Tribunal Administratif de Dijon — Décision N° TA21-2500442

mardi 10 mars 2026

JuridictionTribunal Administratif de Dijon
SectionTribunal Administratif de Dijon
N° DossierTA21-2500442
TypeOrdonnance
RecoursPlein contentieux
PublicationD
Avocat requérantPITCHER AVOCAT

Résumé IA

Le Tribunal Administratif de Dijon, statuant par ordonnance, a donné acte du désistement des requérants (M. B... et la société Drapo) de leur demande d'annulation du rejet implicite de leur recours concernant la prime « MaPrimeRénov’ » par l'ANAH. La juridiction a constaté que les requérants, invités à confirmer le maintien de leurs conclusions, ne l'ont pas fait dans le délai imparti.
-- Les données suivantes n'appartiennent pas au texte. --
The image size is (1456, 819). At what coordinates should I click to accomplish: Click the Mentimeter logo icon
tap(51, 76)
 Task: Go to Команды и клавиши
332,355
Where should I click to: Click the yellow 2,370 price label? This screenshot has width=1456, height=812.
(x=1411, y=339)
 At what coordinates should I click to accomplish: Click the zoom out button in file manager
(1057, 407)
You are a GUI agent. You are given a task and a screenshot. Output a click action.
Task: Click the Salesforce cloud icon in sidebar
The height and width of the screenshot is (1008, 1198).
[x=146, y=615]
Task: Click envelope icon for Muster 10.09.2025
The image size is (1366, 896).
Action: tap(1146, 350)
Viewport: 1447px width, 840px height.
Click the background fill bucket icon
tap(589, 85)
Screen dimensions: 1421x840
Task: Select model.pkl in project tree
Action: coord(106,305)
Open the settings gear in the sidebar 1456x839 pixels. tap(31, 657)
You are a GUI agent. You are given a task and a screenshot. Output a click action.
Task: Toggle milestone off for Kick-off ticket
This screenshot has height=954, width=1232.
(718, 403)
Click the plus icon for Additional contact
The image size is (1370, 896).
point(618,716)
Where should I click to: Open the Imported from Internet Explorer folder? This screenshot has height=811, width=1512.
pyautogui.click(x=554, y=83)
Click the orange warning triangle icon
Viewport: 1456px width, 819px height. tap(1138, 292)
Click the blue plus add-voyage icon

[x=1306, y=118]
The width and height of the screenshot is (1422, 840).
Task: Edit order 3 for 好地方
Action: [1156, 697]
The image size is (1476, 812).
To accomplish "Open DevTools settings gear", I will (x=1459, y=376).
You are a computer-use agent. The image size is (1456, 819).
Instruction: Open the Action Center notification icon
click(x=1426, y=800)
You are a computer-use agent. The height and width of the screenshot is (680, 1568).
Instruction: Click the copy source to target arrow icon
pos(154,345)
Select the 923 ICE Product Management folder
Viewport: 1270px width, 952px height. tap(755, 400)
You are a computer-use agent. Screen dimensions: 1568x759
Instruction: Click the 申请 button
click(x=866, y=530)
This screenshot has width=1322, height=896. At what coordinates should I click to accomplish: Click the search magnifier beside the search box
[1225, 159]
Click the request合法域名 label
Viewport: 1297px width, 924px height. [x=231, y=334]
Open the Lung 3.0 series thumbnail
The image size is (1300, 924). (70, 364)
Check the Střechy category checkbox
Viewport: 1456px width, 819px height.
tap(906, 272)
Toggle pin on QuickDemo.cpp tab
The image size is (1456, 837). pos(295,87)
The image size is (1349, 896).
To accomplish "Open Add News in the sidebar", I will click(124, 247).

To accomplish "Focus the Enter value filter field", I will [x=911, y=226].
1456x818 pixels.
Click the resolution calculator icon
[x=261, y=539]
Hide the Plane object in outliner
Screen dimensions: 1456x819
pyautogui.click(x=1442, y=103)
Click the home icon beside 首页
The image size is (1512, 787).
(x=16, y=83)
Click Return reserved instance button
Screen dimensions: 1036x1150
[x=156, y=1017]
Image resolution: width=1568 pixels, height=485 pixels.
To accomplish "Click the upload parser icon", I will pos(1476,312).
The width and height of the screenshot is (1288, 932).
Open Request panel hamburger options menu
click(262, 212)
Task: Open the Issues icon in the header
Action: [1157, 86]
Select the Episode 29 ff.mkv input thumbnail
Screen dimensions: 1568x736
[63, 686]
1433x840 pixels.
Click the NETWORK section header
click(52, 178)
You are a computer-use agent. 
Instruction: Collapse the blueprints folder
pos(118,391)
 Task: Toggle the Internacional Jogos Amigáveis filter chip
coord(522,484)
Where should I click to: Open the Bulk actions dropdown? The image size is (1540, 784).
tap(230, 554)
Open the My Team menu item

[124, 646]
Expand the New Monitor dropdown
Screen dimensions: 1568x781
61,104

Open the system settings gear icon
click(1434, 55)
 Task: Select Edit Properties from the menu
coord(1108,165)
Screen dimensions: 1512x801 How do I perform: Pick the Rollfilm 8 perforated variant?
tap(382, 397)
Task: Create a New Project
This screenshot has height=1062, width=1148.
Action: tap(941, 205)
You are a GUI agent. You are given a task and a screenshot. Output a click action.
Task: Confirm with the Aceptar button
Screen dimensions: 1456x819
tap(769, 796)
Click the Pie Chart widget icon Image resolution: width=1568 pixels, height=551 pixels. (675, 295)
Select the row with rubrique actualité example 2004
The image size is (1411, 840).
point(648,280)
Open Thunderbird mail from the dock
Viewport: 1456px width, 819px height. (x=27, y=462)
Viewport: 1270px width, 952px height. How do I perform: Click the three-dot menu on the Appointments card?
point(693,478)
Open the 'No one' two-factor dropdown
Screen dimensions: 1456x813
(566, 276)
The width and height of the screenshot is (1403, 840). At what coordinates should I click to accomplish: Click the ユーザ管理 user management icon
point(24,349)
Elle a appliqué les articles R. 222-1 et R. 612-5-1 du code de justice administrative pour acter ce désistement réputé, mettant ainsi fin à l'instance.

Texte intégral

Vu la procédure suivante :

Par une requête, enregistrée 19 février 2025, M. A... B... et la société Drapo, représentés par Me Pitcher, demandent au tribunal :

1°) d’annuler la décision par laquelle l’Agence nationale de l’habitat (ANAH) a implicitement rejeté le recours administratif préalable exercé contre la décision refusant de procéder au versement de la prime de transition énergétique dite « MaPrimeRénov’ » ;

2°) d’enjoindre à l’ANAH de verser la prime de transition énergétique due sous astreinte de 50 euros par jour de retard ;

3°) de mettre à la charge de l’ANAH le versement d’une de 1 500 euros au titre de l’article L. 761-1 du code de justice administrative.

Par un mémoire en défense, enregistré le 16 janvier 2026, l’ANAH conclut au non-lieu à statuer.

Vu les autres pièces du dossier.

Vu le code de justice administrative.


Considérant ce qui suit :

1. Aux termes de l’article R. 222-1 du code de justice administrative : « (…) les présidents de formation de jugement des tribunaux (…) peuvent, par ordonnance : / 1° Donner acte des désistements (…) ».

2. Aux termes de l’article R. 612-5-1 du code de justice administrative : « Lorsque l’état du dossier permet de s’interroger sur l’intérêt que la requête conserve pour son auteur, le président de la formation de jugement ou le président de la chambre chargée de l’instruction, peut inviter le requérant à confirmer expressément le maintien de ses conclusions. La demande qui lui est adressée mentionne que, à défaut de réception de cette confirmation à l’expiration du délai fixé, qui ne peut être inférieur à un mois, il sera réputé s’être désisté de l’ensemble de ses conclusions ». Aux termes de l’article R. 611-8-6 du même code : « Les parties sont réputées avoir reçu la communication ou la notification à la date de première consultation du document qui leur a été adressé par voie électronique, certifiée par l’accusé de réception délivré par l’application informatique, ou, à défaut de consultation dans un délai de deux jours ouvrés à compter de la date de mise à disposition du document dans l’application, à l’issue de ce délai. Sauf demande contraire de leur part, les parties sont alertées de toute nouvelle communication ou notification par un message électronique envoyé à l’adresse choisie par elles (…) ».

3. En dépit de la demande qui a été adressée le 16 janvier 2026 à leur conseil au moyen de l’application « télérecours », dont ce dernier a accusé réception le 20 janvier 2026 à 10h45, M. B... et la société Drapo n’ont pas confirmé expressément le maintien de leurs conclusions dans le délai d’un mois qui leur était imparti. Dès lors, conformément aux dispositions de l’article R. 612-5-1 du code de justice administrative, les requérants sont réputés s’être désistés de l’ensemble des conclusions de leur requête. Rien ne s’oppose à ce qu’il soit donné acte de ce désistement.


ORDONNE :


Article 1er : Il est donné acte du désistement de M. B... et de la société Drapo de leur requête.

Article 2 : La présente ordonnance sera notifiée à M. A... B..., à la société Drapo et à l’Agence nationale de l’habitat.

Fait à Dijon le 10 mars 2026.


Le président de la 3ème chambre,




L. Boissy


La République mande et ordonne au ministre de la ville et du logement, en ce qui le concerne, ou à tous commissaires de justice à ce requis, en ce qui concerne les voies de droit commun contre les parties privées, de pourvoir à l’exécution de la présente décision.